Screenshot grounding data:
▽

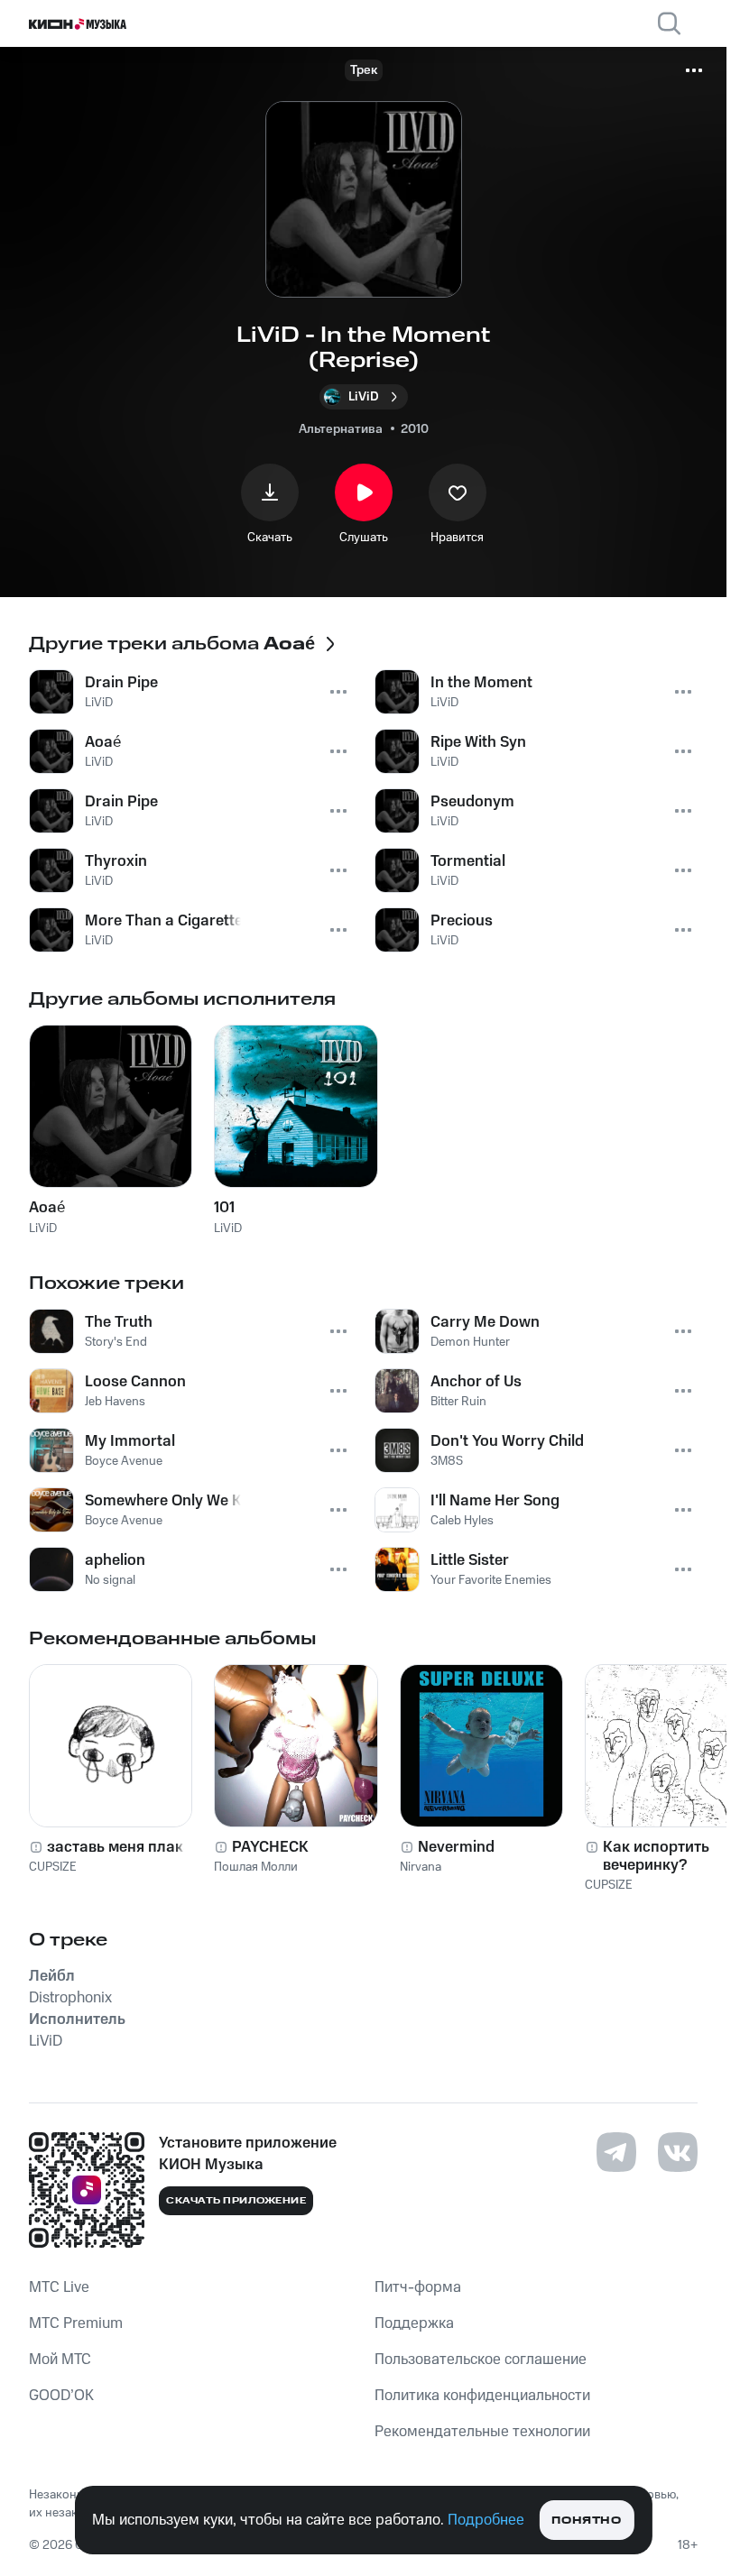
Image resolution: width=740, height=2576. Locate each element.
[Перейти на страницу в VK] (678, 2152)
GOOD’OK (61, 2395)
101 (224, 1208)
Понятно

△

### WHAT IS REQUIRED
Please output every entry exactly as written, apart from the pictures.

### OUTPUT FOR THIS TASK
Image resolution: width=740, height=2576. Locate each element.
[Перейти на страницу в VK] (678, 2152)
GOOD’OK (61, 2395)
101 (224, 1208)
Понятно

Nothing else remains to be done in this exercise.